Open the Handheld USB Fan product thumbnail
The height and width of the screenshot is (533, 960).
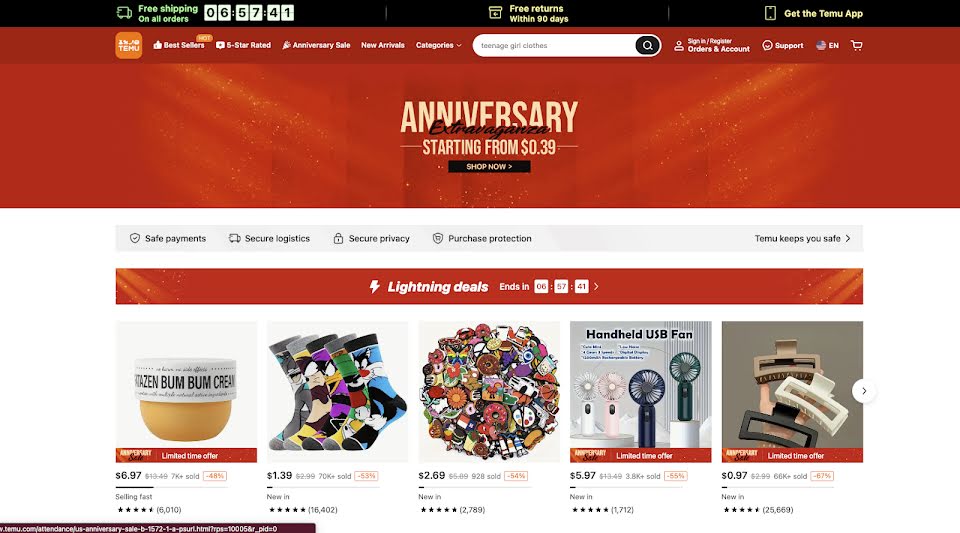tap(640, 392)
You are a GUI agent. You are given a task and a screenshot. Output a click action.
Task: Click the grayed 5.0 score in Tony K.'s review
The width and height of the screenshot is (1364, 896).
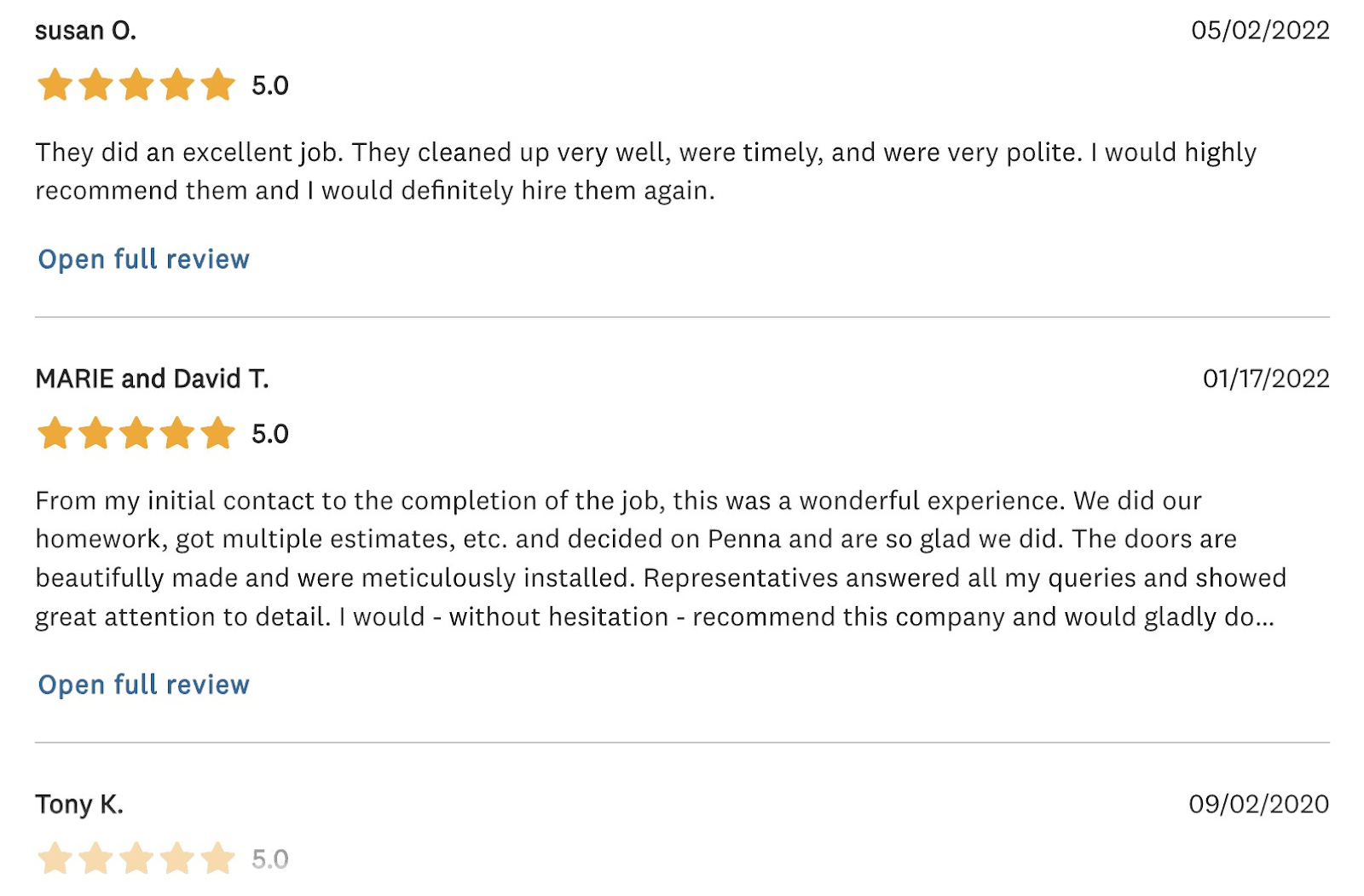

#### Problem to solve
The lines to retype begin with the one containing "You are a GUI" and end with the last line of the records. Reproduce them exactly and omit the pictures.

#### Solution
You are a GUI agent. You are given a task and a screenshot. Output a click action.
Task: Click the grayed 5.0 score in Tony K.'s review
The width and height of the screenshot is (1364, 896).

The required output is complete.